* [Instructions for the task] Where the line containing "Task: Click the blank" appears in the records below, begin there and output each line verbatim through the last line.
Start of Records to process
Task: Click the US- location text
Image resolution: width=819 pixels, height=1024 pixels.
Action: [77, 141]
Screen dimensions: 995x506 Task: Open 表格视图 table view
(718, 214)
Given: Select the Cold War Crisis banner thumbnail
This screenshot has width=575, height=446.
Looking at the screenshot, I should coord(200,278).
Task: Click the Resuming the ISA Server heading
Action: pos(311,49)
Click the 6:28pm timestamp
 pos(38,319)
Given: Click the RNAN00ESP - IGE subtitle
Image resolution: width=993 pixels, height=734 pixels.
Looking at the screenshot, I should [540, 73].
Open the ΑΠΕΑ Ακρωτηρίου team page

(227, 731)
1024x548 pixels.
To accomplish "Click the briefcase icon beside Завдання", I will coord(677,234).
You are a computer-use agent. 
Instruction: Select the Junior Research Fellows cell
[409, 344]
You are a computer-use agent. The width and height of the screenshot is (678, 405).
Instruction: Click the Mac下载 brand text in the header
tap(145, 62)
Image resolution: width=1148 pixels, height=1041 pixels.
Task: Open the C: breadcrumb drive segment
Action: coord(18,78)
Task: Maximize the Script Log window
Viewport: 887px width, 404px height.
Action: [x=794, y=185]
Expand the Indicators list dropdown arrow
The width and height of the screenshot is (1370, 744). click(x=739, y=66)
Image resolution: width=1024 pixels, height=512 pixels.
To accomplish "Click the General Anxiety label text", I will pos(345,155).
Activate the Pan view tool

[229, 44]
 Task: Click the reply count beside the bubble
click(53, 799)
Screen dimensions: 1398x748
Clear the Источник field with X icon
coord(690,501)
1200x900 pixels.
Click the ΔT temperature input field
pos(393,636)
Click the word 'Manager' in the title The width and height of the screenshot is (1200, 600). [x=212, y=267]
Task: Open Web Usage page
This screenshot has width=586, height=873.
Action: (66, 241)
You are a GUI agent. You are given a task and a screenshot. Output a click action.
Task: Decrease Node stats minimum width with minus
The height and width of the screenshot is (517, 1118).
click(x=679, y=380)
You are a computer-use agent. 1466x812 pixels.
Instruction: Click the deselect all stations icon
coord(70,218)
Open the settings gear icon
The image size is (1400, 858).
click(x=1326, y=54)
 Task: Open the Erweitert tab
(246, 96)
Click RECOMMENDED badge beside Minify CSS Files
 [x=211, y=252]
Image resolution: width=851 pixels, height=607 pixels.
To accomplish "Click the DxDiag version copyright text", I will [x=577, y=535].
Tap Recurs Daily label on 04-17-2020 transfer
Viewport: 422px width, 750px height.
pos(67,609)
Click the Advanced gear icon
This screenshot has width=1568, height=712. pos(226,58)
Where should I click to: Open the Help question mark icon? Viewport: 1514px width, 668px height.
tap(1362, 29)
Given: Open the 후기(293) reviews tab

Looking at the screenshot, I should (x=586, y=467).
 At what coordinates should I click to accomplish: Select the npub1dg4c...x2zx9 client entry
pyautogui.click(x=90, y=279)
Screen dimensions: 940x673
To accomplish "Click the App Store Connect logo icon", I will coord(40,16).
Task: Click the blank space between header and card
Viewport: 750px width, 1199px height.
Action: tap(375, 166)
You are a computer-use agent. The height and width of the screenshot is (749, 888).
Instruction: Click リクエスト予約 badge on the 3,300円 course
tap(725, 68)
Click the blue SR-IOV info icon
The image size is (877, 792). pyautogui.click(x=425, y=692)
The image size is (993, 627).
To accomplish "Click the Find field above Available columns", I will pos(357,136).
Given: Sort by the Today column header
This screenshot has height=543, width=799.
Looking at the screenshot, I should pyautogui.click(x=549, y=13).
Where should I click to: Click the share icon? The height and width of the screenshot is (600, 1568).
End of Records to process
* [Solution to the exercise]
Task: Click the blank space between header and card
Viewport: 750px width, 1199px height.
Action: tap(375, 166)
You are a computer-use agent. The height and width of the screenshot is (749, 888).
Instruction: Click リクエスト予約 badge on the 3,300円 course
tap(725, 68)
Click the blue SR-IOV info icon
The image size is (877, 792). pyautogui.click(x=425, y=692)
The image size is (993, 627).
To accomplish "Click the Find field above Available columns", I will pos(357,136).
Given: Sort by the Today column header
This screenshot has height=543, width=799.
Looking at the screenshot, I should pyautogui.click(x=549, y=13).
Where should I click to: Click the share icon? The height and width of the screenshot is (600, 1568).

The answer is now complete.